▸ EXTRACTED ENTRIES
◇ ◇ ◇ ◇ ◇

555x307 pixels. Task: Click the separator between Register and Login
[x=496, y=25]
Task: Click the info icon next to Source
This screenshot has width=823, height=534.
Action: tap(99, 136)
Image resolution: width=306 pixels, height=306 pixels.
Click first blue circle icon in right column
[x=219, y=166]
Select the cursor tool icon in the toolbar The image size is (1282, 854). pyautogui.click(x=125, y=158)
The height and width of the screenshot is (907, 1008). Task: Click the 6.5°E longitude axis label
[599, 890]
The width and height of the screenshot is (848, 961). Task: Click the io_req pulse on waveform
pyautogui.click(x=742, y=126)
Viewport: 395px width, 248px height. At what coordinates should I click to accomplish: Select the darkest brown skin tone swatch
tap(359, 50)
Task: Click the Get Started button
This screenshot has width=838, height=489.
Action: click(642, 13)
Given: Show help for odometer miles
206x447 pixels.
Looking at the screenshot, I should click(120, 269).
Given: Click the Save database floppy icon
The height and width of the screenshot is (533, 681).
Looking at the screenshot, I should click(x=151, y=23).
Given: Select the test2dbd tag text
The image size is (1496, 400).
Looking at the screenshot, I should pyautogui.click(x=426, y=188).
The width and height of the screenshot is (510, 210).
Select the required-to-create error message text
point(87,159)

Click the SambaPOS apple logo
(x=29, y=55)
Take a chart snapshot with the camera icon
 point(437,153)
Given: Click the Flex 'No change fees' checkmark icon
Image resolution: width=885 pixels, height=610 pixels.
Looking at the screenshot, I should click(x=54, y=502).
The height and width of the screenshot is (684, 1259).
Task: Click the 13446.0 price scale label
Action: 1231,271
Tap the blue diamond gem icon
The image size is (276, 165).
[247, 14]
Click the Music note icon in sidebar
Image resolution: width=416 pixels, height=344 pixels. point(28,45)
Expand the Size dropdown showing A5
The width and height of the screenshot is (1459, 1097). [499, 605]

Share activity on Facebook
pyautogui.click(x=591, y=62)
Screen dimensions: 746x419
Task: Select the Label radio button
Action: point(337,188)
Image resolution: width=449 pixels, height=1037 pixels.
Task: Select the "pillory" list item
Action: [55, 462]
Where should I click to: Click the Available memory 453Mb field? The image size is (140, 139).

◇ ◇ ◇ ◇ ◇

None of the lines above may be skipped. Transcribe each one exactly.

555x307 pixels. Task: Click the separator between Register and Login
[x=496, y=25]
Task: Click the info icon next to Source
This screenshot has width=823, height=534.
Action: tap(99, 136)
Image resolution: width=306 pixels, height=306 pixels.
Click first blue circle icon in right column
[x=219, y=166]
Select the cursor tool icon in the toolbar The image size is (1282, 854). pyautogui.click(x=125, y=158)
The height and width of the screenshot is (907, 1008). Task: Click the 6.5°E longitude axis label
[599, 890]
The width and height of the screenshot is (848, 961). Task: Click the io_req pulse on waveform
pyautogui.click(x=742, y=126)
Viewport: 395px width, 248px height. At what coordinates should I click to accomplish: Select the darkest brown skin tone swatch
tap(359, 50)
Task: Click the Get Started button
This screenshot has width=838, height=489.
Action: click(642, 13)
Given: Show help for odometer miles
206x447 pixels.
Looking at the screenshot, I should click(120, 269).
Given: Click the Save database floppy icon
The height and width of the screenshot is (533, 681).
Looking at the screenshot, I should click(x=151, y=23).
Given: Select the test2dbd tag text
The image size is (1496, 400).
Looking at the screenshot, I should pyautogui.click(x=426, y=188).
The width and height of the screenshot is (510, 210).
Select the required-to-create error message text
point(87,159)

Click the SambaPOS apple logo
(x=29, y=55)
Take a chart snapshot with the camera icon
 point(437,153)
Given: Click the Flex 'No change fees' checkmark icon
Image resolution: width=885 pixels, height=610 pixels.
Looking at the screenshot, I should click(x=54, y=502).
The height and width of the screenshot is (684, 1259).
Task: Click the 13446.0 price scale label
Action: 1231,271
Tap the blue diamond gem icon
The image size is (276, 165).
[247, 14]
Click the Music note icon in sidebar
Image resolution: width=416 pixels, height=344 pixels. point(28,45)
Expand the Size dropdown showing A5
The width and height of the screenshot is (1459, 1097). [499, 605]

Share activity on Facebook
pyautogui.click(x=591, y=62)
Screen dimensions: 746x419
Task: Select the Label radio button
Action: point(337,188)
Image resolution: width=449 pixels, height=1037 pixels.
Task: Select the "pillory" list item
Action: [55, 462]
Where should I click to: Click the Available memory 453Mb field? The image size is (140, 139).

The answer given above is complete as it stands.